Saat ini, Chicharito masih aktif bermain di Liga MX bersama klub Chivas Guadalajara. Namun, kontroversi yang ditimbulkan di luar lapangan, justru mengundang kecaman dari publik, media, dan kalangan pemerintah.
FMF menjelaskan, Chicharito membuat serangkaian pernyataan di platform TikTok yang dianggap mempromosikan stereotip gender negatif.
Ucapan tersebut dinilai bertentangan dengan prinsip kesetaraan dalam olahraga, dan termasuk bentuk kekerasan dalam media.
Dalam video yang diunggahnya, Hernandez menyebutkan, perempuan saat ini gagal dan menghapus maskulinitas. Pernyataan itu disusul dengan kalimat yang langsung memicu kontroversi.
Baca juga: Kisah Inspiratif Chicharito, Dari Sepak Bola Jalanan Hingga Jadi Andalan Manchester United
“Jangan takut menjadi wanita, biarkan diri kalian dipimpin oleh seorang pria,” ujar Hernandez.
Ucapan tersebut langsung menuai kecaman, termasuk dari Presiden Meksiko, Claudia Sheinbaum (Presiden perempuan pertama Mexico).
Ia menilai, Chicharito sebagai figur publik di sepak bola, namun masih kurang pemahaman soal kesetaraan gender.

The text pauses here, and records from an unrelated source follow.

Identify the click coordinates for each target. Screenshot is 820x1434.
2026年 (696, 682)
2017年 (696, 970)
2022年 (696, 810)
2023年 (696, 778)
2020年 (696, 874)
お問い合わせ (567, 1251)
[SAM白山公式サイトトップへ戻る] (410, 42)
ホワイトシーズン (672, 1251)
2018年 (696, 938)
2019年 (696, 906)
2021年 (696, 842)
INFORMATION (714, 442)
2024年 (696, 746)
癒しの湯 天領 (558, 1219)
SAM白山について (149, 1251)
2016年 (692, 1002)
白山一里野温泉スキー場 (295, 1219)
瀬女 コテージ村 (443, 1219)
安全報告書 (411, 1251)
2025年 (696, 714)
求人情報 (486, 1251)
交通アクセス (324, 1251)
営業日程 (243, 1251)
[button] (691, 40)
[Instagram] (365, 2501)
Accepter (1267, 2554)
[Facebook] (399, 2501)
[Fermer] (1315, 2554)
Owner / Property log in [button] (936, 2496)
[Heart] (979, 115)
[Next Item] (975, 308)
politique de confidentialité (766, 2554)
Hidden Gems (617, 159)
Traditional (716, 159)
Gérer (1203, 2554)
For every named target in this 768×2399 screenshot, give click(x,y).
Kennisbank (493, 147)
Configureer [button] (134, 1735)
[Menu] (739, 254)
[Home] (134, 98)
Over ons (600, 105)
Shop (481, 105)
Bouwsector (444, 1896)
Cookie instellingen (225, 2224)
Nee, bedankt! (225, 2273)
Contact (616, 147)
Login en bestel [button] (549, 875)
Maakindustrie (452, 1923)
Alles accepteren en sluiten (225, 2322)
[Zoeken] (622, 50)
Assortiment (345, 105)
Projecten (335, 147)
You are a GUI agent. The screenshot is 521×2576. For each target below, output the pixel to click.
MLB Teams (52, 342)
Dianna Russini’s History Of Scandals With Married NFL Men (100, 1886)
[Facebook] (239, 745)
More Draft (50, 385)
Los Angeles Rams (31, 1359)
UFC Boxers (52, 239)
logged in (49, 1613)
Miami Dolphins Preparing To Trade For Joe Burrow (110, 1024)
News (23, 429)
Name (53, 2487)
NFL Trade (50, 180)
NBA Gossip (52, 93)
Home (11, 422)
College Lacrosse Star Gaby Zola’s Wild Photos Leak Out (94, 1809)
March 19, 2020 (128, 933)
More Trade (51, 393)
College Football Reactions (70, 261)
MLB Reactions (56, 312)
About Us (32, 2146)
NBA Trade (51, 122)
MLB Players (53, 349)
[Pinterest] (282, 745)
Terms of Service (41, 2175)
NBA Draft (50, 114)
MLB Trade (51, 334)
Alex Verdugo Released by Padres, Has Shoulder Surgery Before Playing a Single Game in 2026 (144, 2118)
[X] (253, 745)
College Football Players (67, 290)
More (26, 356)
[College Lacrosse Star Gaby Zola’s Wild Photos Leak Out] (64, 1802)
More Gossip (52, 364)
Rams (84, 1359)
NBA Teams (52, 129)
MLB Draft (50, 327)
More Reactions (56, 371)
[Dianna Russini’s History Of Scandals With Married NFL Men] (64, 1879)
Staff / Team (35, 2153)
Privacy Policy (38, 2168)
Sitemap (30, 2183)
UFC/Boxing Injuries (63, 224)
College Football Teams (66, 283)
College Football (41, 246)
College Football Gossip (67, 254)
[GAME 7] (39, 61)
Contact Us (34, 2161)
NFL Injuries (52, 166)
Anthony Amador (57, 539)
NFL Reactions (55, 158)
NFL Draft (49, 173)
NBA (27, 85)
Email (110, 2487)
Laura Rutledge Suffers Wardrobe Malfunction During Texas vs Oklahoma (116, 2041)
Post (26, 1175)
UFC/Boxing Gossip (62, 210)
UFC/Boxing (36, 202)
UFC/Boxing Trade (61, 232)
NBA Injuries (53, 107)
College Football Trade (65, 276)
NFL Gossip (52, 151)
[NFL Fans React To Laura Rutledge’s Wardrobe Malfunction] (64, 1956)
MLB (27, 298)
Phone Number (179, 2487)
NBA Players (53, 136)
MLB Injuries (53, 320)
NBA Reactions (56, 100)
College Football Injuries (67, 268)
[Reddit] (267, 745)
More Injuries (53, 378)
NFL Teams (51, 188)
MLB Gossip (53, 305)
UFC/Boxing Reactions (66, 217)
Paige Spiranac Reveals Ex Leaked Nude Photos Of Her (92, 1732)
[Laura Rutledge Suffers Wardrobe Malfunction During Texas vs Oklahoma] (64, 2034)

“Chicharito adalah pesepak bola hebat, tapi dalam hal pandangannya terhadap perempuan, dia masih harus banyak belajar,” ucap Sheinbaum.
Menanggapi kontroversi tersebut, FMF bersama liga sepak bola pria dan wanita di Meksiko mengeluarkan pernyataan resmi.
Mereka menyebutkan, Komisi Gender dan Keberagaman langsung melakukan penyelidikan atas kasus ini. FMF juga menegaskan, akan bertindak lebih tegas jika pelanggaran serupa terjadi di masa mendatang.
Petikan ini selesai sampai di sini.